(AVAILABLE DATA Opens)

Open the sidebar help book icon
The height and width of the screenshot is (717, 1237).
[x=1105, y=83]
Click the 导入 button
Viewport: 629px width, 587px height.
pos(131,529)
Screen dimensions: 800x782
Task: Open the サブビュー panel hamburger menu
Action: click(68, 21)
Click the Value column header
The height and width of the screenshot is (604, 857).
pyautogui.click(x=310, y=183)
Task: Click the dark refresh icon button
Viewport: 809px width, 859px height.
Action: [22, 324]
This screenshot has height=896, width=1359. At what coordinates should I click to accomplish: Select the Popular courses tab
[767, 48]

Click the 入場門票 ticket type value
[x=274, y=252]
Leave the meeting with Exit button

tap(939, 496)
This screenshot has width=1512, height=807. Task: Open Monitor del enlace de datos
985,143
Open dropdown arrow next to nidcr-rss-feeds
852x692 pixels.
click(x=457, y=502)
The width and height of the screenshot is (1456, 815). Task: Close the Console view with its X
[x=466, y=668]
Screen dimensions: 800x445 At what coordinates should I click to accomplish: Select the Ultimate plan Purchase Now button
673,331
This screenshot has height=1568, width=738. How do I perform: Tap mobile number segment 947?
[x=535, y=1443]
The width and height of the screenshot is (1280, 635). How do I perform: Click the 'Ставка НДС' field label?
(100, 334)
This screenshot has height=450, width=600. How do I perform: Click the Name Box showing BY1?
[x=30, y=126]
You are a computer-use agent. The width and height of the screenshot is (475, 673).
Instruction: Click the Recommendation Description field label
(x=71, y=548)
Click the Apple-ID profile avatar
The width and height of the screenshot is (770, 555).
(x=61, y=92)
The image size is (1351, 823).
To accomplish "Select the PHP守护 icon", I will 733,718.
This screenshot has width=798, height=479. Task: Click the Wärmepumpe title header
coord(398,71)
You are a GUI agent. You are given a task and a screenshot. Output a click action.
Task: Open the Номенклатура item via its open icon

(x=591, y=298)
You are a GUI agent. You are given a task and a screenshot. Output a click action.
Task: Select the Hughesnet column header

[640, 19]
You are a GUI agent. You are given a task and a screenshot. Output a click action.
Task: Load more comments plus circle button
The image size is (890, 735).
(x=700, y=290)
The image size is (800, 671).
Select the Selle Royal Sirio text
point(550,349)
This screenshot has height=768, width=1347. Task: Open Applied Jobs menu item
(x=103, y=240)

(AVAILABLE DATA Closes)

Nothing in the records may change. Print all of them.

Open the sidebar help book icon
The height and width of the screenshot is (717, 1237).
[x=1105, y=83]
Click the 导入 button
Viewport: 629px width, 587px height.
pos(131,529)
Screen dimensions: 800x782
Task: Open the サブビュー panel hamburger menu
Action: click(68, 21)
Click the Value column header
The height and width of the screenshot is (604, 857).
pyautogui.click(x=310, y=183)
Task: Click the dark refresh icon button
Viewport: 809px width, 859px height.
Action: [22, 324]
This screenshot has height=896, width=1359. At what coordinates should I click to accomplish: Select the Popular courses tab
[767, 48]

Click the 入場門票 ticket type value
[x=274, y=252]
Leave the meeting with Exit button

tap(939, 496)
This screenshot has width=1512, height=807. Task: Open Monitor del enlace de datos
985,143
Open dropdown arrow next to nidcr-rss-feeds
852x692 pixels.
click(x=457, y=502)
The width and height of the screenshot is (1456, 815). Task: Close the Console view with its X
[x=466, y=668]
Screen dimensions: 800x445 At what coordinates should I click to accomplish: Select the Ultimate plan Purchase Now button
673,331
This screenshot has height=1568, width=738. How do I perform: Tap mobile number segment 947?
[x=535, y=1443]
The width and height of the screenshot is (1280, 635). How do I perform: Click the 'Ставка НДС' field label?
(100, 334)
This screenshot has height=450, width=600. How do I perform: Click the Name Box showing BY1?
[x=30, y=126]
You are a computer-use agent. The width and height of the screenshot is (475, 673).
Instruction: Click the Recommendation Description field label
(x=71, y=548)
Click the Apple-ID profile avatar
The width and height of the screenshot is (770, 555).
(x=61, y=92)
The image size is (1351, 823).
To accomplish "Select the PHP守护 icon", I will 733,718.
This screenshot has width=798, height=479. Task: Click the Wärmepumpe title header
coord(398,71)
You are a GUI agent. You are given a task and a screenshot. Output a click action.
Task: Open the Номенклатура item via its open icon

(x=591, y=298)
You are a GUI agent. You are given a task and a screenshot. Output a click action.
Task: Select the Hughesnet column header

[640, 19]
You are a GUI agent. You are given a task and a screenshot. Output a click action.
Task: Load more comments plus circle button
The image size is (890, 735).
(x=700, y=290)
The image size is (800, 671).
Select the Selle Royal Sirio text
point(550,349)
This screenshot has height=768, width=1347. Task: Open Applied Jobs menu item
(x=103, y=240)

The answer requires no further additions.